Use the `insta` crate for snapshot testing. On first run, `insta` captures the JSON output as a committed snapshot file. On subsequent runs, any deviation causes the test to fail and `cargo insta review` presents a diff for human approval. This prevents silent regressions while allowing intentional changes to be reviewed and accepted explicitly.

CI integration uses the Argo Workflows system. The workflow step runs `cargo test` and `cargo insta test --unreferenced=error`, failing the build on any unreviewed snapshot change. The full benchmark suite (all corpus categories, all metrics) runs nightly rather than per-commit, with results posted to a persistent store for trend visualization.

---

## 9. Existing Public Test Corpora

Several public datasets provide ready-made ground truth for specific document categories:

- **PDF Association test suite (pdfa.org/test-suite)** — conformance tests for PDF specification compliance; useful for metadata and structure correctness, not extraction quality.
- **PRImA Layout Analysis Dataset** — scanned newspaper and magazine pages with ground-truth layout regions and reading order. Strong for multi-column layout and region segmentation evaluation.
- **FUNSD** — 199 noisy scanned forms with field-level annotations. Small but directly applicable to form extraction evaluation; free for research use.
- **PubLayNet** — 360,000 academic paper pages from PubMed with region-level annotations (text, title, list, figure, table). Token-level text is not included, but layout regions are.
- **DocBank** — 500,000 academic paper pages from arXiv with token-level annotations extracted by aligning LaTeX source to PDF rendering. The best available resource for reading order and fine-grained text annotation.
- **DeepForm** — 1,500 financial disclosure forms (SEC filings) with field-level ground truth. Useful for financial document extraction and form field accuracy, though the extraction targets are specific named fields rather than full-document text.

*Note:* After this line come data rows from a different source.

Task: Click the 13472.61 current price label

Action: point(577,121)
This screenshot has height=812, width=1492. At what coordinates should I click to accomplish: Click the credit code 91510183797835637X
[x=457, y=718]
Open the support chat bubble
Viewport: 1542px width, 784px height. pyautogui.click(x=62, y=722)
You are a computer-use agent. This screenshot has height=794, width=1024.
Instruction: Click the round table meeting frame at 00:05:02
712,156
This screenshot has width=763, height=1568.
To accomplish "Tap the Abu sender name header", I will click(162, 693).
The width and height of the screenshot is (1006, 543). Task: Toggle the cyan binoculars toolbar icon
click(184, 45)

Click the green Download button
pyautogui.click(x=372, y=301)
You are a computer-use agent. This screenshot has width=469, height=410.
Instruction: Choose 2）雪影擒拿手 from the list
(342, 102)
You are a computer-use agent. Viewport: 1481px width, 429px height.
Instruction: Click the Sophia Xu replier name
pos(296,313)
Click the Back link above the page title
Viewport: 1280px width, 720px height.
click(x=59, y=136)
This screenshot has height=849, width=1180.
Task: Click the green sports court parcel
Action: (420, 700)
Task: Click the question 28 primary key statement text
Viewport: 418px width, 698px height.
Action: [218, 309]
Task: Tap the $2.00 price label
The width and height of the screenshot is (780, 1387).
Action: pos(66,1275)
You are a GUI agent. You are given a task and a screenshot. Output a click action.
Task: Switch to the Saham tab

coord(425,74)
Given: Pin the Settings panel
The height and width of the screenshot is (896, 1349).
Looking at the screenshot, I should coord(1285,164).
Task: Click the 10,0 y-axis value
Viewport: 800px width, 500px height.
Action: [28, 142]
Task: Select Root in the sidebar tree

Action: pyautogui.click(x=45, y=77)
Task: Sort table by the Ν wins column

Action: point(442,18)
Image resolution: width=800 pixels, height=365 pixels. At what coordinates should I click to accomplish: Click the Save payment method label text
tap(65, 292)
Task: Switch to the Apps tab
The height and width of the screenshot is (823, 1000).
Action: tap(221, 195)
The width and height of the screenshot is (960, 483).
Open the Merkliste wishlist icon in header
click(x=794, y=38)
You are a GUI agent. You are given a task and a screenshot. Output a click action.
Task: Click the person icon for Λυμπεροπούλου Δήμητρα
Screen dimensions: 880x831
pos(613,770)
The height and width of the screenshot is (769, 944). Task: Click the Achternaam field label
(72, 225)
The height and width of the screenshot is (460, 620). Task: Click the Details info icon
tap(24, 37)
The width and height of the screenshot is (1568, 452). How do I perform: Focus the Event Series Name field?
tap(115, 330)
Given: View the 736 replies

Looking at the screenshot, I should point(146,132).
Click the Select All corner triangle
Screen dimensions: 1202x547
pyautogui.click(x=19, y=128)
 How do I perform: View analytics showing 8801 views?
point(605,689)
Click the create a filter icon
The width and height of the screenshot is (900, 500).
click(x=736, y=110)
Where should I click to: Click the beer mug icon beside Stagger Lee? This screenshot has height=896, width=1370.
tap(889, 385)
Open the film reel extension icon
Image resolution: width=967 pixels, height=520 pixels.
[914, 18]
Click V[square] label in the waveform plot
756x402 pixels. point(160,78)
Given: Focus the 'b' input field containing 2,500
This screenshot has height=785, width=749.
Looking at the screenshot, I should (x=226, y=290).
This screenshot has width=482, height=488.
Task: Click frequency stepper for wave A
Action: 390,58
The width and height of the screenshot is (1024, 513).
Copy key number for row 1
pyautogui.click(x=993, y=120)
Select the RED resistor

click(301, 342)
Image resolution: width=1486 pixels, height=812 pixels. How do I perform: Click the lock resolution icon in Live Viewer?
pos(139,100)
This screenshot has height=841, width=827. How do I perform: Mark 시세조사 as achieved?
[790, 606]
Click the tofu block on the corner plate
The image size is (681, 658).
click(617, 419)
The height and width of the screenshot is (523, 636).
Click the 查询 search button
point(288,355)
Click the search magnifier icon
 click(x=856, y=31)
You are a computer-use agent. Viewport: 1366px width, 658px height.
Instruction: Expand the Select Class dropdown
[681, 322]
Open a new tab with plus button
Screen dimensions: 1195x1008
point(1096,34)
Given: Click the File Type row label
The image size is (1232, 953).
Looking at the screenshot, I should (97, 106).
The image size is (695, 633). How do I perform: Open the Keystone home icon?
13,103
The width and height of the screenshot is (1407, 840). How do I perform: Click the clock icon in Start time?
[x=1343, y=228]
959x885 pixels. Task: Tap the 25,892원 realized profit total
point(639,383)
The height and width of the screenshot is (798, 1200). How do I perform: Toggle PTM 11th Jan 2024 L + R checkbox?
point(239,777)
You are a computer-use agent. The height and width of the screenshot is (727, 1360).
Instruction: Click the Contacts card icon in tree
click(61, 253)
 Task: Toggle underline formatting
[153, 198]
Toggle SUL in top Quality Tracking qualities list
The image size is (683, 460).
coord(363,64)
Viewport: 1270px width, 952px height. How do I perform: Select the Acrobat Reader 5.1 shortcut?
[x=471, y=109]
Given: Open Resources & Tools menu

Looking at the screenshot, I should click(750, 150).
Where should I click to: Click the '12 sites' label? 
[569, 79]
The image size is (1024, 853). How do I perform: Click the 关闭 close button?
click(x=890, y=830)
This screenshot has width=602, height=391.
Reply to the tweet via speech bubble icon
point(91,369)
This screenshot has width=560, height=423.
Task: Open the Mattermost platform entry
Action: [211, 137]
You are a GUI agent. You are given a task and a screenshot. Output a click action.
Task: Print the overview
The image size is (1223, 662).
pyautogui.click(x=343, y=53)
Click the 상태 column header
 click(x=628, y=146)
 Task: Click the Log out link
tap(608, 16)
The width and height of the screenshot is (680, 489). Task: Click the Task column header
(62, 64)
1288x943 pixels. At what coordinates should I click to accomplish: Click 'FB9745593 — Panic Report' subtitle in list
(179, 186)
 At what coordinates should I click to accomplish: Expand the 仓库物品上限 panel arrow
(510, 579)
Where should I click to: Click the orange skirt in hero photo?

Each dataset has limitations: PubLayNet lacks text content; DocBank is academic-only; FUNSD is small and noisy; DeepForm covers a narrow financial niche. A production benchmark corpus should draw from all of them and supplement with synthetically generated documents to fill gaps.

---

## 10. Performance Benchmarks

Extraction quality metrics are necessary but not sufficient. A library that achieves 99% CER at 0.1 pages/second is not production-viable. Track throughput and memory alongside accuracy.

**Metrics to track:**

- **Pages/second** — primary throughput metric; measure on a fixed corpus of representative PDFs.
- **MB/second** — file size throughput; useful for comparing against I/O overhead.
- **Peak RSS per document** — critical for large PDF handling; a document should not require more than 10× its file size in memory.
- **Time-to-first-page** — for streaming APIs; measures latency before any output is available.

Use the `criterion` crate for statistically rigorous benchmarking. Criterion runs each benchmark function multiple times, discards warm-up iterations, and computes mean and confidence intervals. Store benchmark results in a JSON history file (committed or artifact-stored) and compare each run against the baseline commit.

Define acceptable regression thresholds: a throughput drop greater than 5% on the representative corpus triggers mandatory investigation before merge. Memory regressions greater than 10% on any document category also block merge. These thresholds should be enforced in CI by a script that reads Criterion's comparison output and exits non-zero on threshold violation.

Benchmark PDFs must be fixed and versioned — using randomly selected documents introduces variance across runs. Commit a set of 10–20 representative PDFs (covering each corpus category) as binary fixtures in the repository, kept small enough (total < 10 MB) that checkout time is not impacted.